On November 28, 2018, the Massachusetts Supreme Judicial Court declined to extend the grounds to invalidate an appraisal under Massachusetts common law to include the appearance of bias on the part of the entity that employed the appraiser and instead invited parties to address the issue of appropriate impartiality requirements through a carefully negotiated agreement.
The SJC emphasized that parties are free to define the contractual terms regarding the appraiser’s obligations and the grounds for invalidating the appraisal.
The case is Buffalo-Water 1, LLC v. Fidelity Real Estate Company LLC (SJC 12487) (Nov. 26, 2018). The underlying dispute arose in connection with a repurchase option, which granted Fidelity the option to buy back a piece of commercial real estate that it had sold to Buffalo-Water in 2004. Fidelity exercised its option, but the parties could not come to an agreement regarding the property’s fair market value. Buffalo-Water’s appraiser valued the property at $36 million, while Fidelity’s appraiser valued it at $17 million. Therefore, the parties agreed to retain Cushman & Wakefield as a third appraiser. The Cushman & Wakefield appraiser submitted a valuation of $22.9 million accompanied by a Certification which the SJC noted said “We have no present or prospective interest in the property that is the subject of this report, . . . . no personal interest with respect to the parties involved,” and “no bias with respect to the property that is the subject of this report or to the parties involved with this assignment.”
After the Cushman & Wakefield appraiser submitted his valuation report, Buffalo-Water learned that before the parties engaged the appraiser, Fidelity had retained Cushman & Wakefield for a national representation contract. Buffalo-Water filed a complaint seeking to invalidate the appraisal, which was dismissed by the Trial Court. On appeal, the SJC transferred the case on its own motion and solicited amicus briefs, which were submitted by the Appraisal Institute and Massachusetts Board of Real Estate Appraisers, and by the Greater Boston Real Estate Board.
The well-settled rule set forth in Eliot v. Colter, 322 Mass. 86, 91 (1947) permits a court to modify an appraisal only if the principles and methods of valuation are found to be tainted by fraud, corruption, dishonesty or bad faith. The SJC, relying in large part on the absence of any allegation that the appraiser knew of the national contract, found no suggestion of such conduct. Therefore, the SJC considered whether to modify this common-law rule and allow the court to invalidate an appraisal where there is the appearance of bias on the part of the entity that employed the appraiser. The SJC declined to do so and concluded that an appearance of bias alone is insufficient to invalidate an appraisal.

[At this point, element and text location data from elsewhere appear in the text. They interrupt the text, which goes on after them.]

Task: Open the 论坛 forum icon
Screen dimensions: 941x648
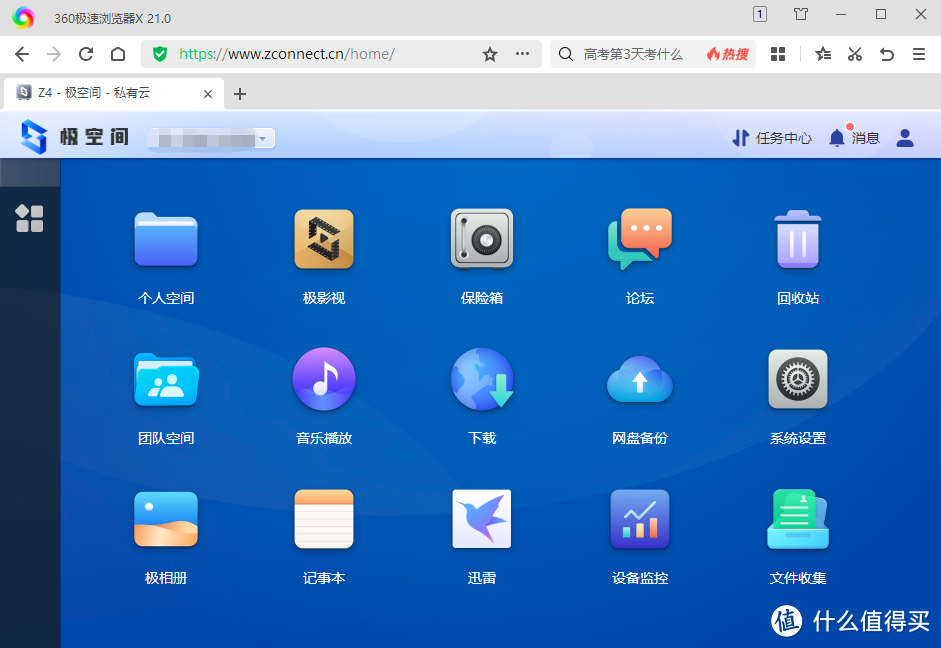Action: (x=640, y=240)
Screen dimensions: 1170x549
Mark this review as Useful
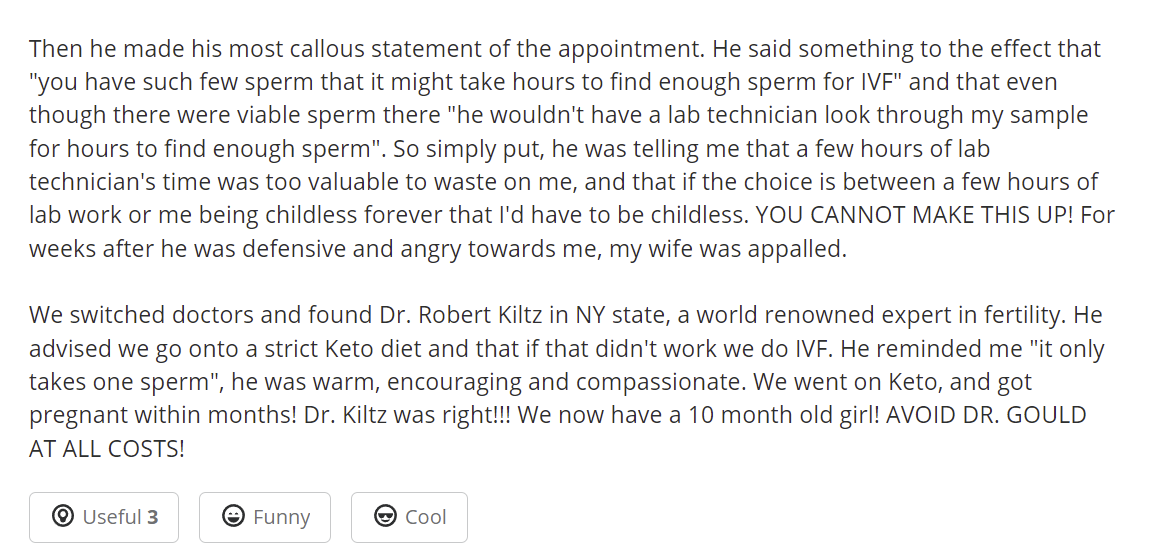point(104,517)
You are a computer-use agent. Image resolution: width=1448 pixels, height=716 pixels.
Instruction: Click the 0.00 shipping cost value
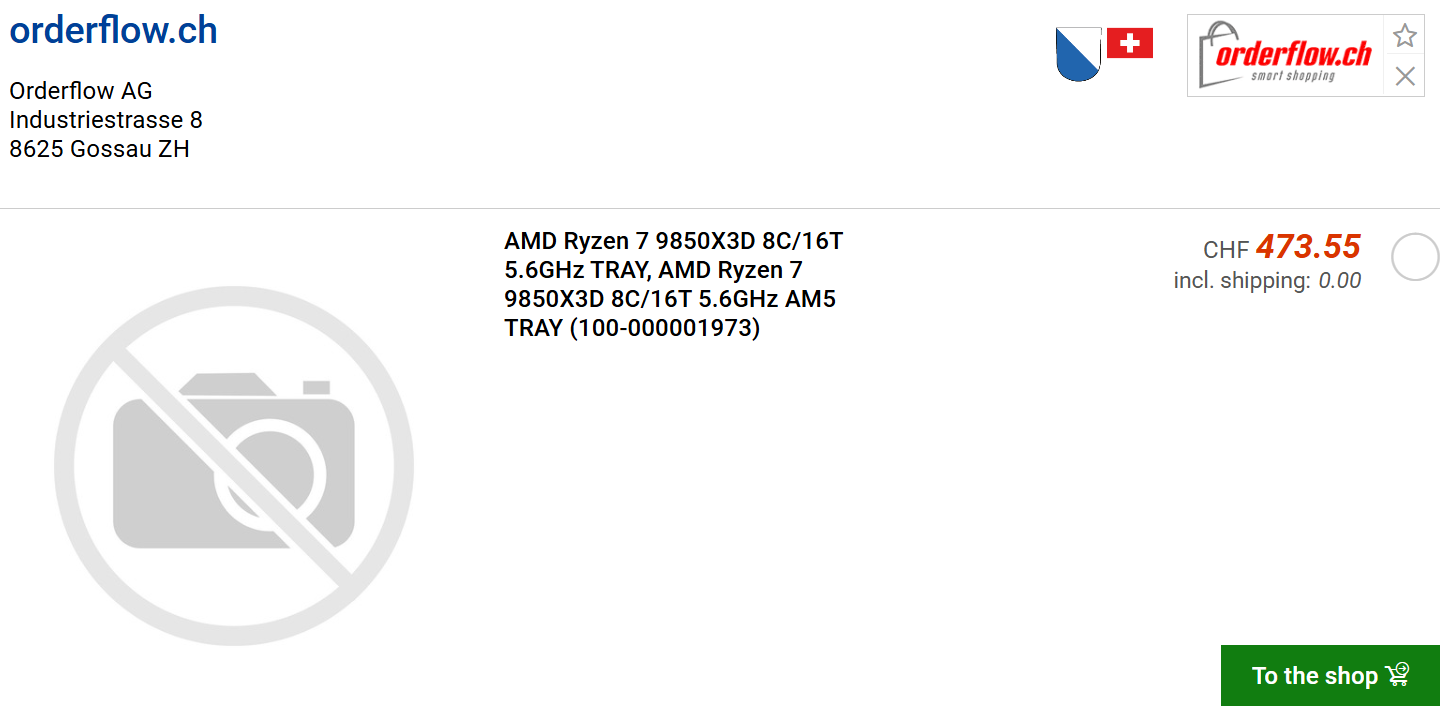(1339, 281)
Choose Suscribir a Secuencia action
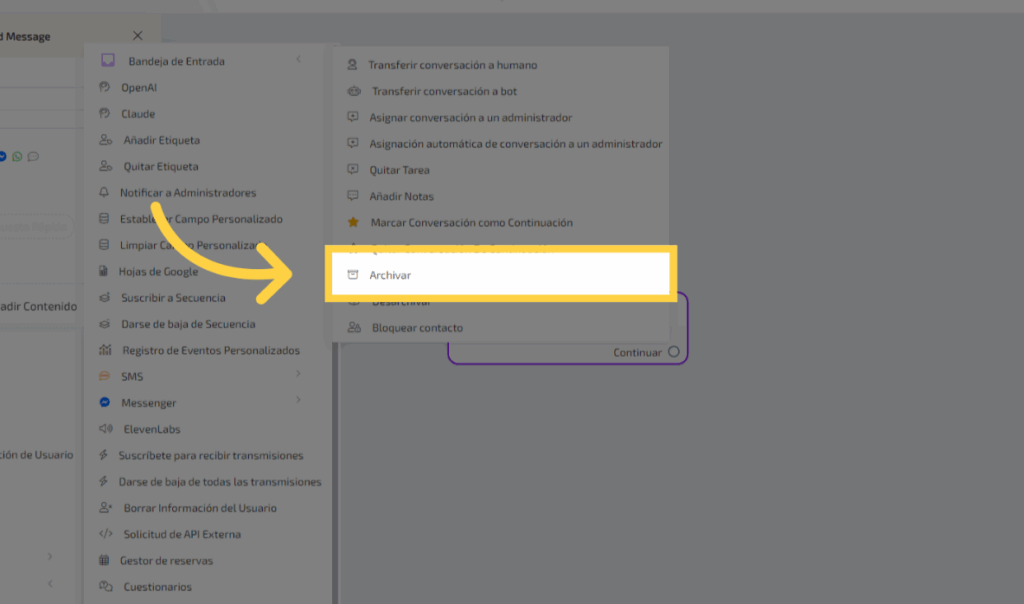 (x=173, y=298)
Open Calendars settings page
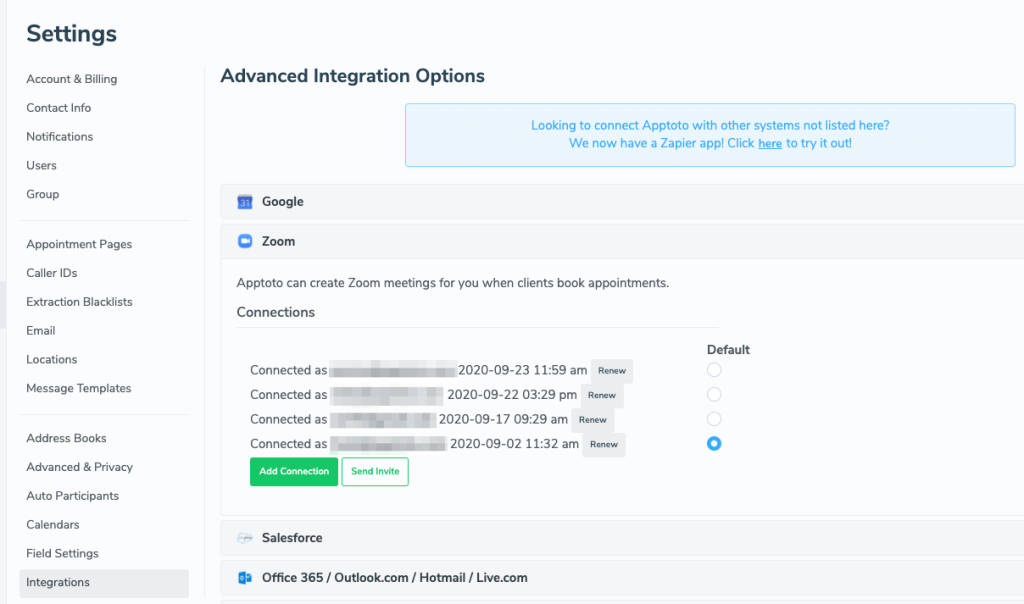This screenshot has height=604, width=1024. [x=53, y=524]
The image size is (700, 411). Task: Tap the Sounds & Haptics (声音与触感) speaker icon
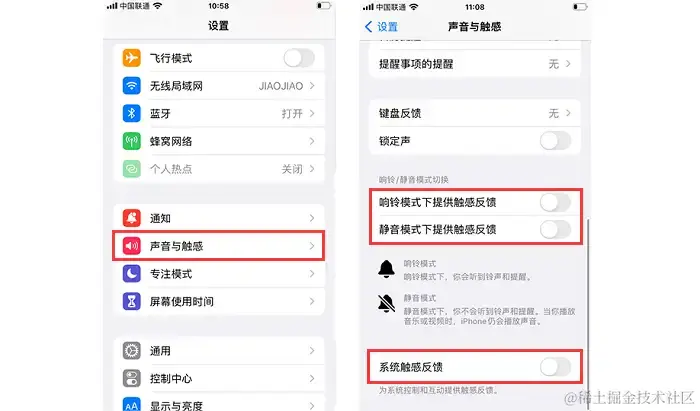click(x=131, y=246)
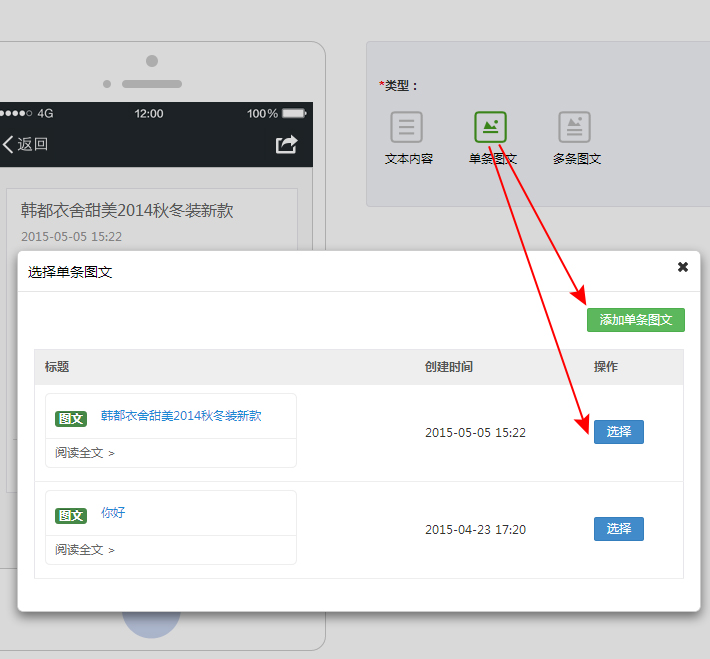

The SJC emphasized that parties are free to define the contractual terms regarding the appraiser’s obligations and the grounds for invalidating the appraisal. Here the Court found that the neither the engagement agreement nor the option agreement required the disclosure of the national agreement between Cushman & Wakefield and Fidelity. In particular, the conflict of interest provision in the engagement agreement was drafted only to protect Cushman & Wakefield should it withdraw from an assignment because of a conflict of interest. The Court also rejected Buffalo-Water’s argument that disclosure was required because the appraisal was to be conducted in accordance with the Uniform Standards of Professional Appraisal Practice and the Code of Ethics and Certification Standards of the Appraisal Institute. The Court found that these rules only referenced the individual appraiser, not the appraiser’s employer. The SJC suggested “just as the parties required the individual appraisers to have at least 10 years experience valuing greater Boston property, they could have required disclosure of any information concerning Cushman’s business dealings with Buffalo Water or Fidelity that might create an ‘appearance of bias,’ and agreed to invalidate the appraisal if such a disclosure was not made.” If the parties decline to include such provisions in their agreements, however, in light of this SJC ruling, any challenge to the valuation is unlikely to be successful absent allegations sufficient to plausibly suggest fraud, corruption, dishonesty or bad faith.